Le sénateur Franck Montaugé est intervenu jeudi matin à la tribune du Sénat dans le cadre de la discussion du volet « agriculture » du projet de loi de finances 2018. Voici le texte de son intervention :
« À quelques points près que j’aborderai, deux mots caractérisent le budget agricole général et celui de la mission AAFAR (Agriculture, Alimentation, Forêt et Aménagement Rural) qui nous sont présentés: continuité et attente. Continuité parce que les orientations majeures de la loi d’avenir agricole, je pense à l’objectif de transition agro-écologique et à la conciliation des enjeux de performance économique, sociale et environnementale, sont confirmés. Attente parce qu’aucune mesure répondant fondamentalement aux besoins des agriculteurs, qu’il s’agisse de niveau de revenu, de gestion prévisionnelle des risques de de marché, de juste retour de la valeur ajoutée aux producteurs et même de compétitivité de la ferme France, n’apparait dans ce budget. En tout cas de manière distinctive par rapport au précédent budget. »
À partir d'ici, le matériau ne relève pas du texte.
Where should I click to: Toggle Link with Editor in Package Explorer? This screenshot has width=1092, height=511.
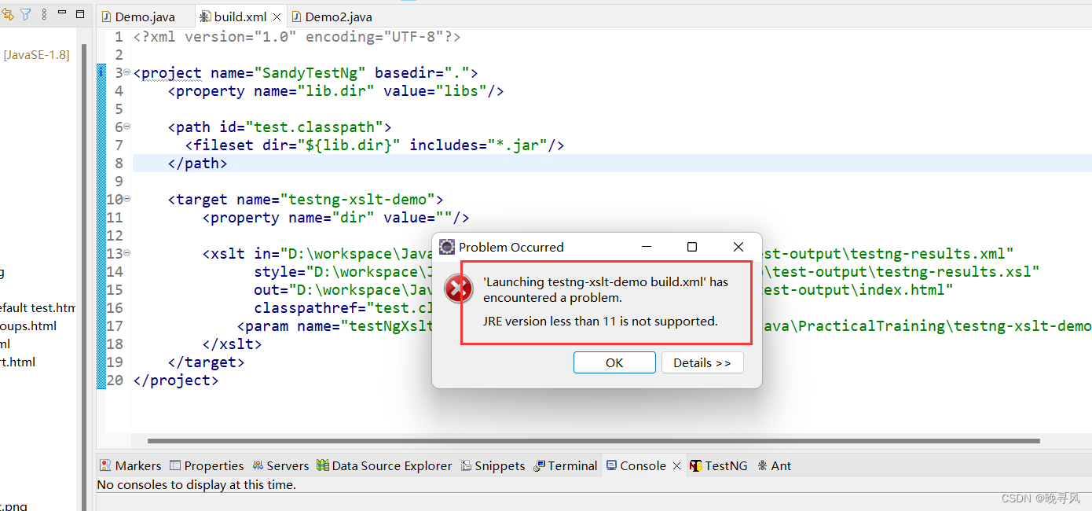coord(8,13)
« C’est un constat plus qu’un jugement de valeur et je souhaite que les orientations retenues à l’issue des Etats généraux de l’alimentation permettent de répondre aux attentes aussi urgentes que légitimes de nos agriculteurs. Cette démarche a suscité beaucoup d’attentes de tous les acteurs, et il ne faudra pas les décevoir ! Faut-il comprendre, parce que rien, absolument rien n’y fait référence dans les programmes et les actions de ce budget, que c’est le budget 2019 qui prendra en compte les mesures retenues issues des États généraux ? »
« Comment les soutiens spécifiques nécessaires, pour la partie de leur financement concernant l’État, doivent-ils être identifiés, sur des lignes budgétaires qui sont semblables à celles du budget précédent ? Pour notre compréhension du chemin que vous voulez faire prendre à notre agriculture, à la filière agroalimentaire et à la distribution, il sera intéressant de vous entendre sur ces points M. le Ministre ! »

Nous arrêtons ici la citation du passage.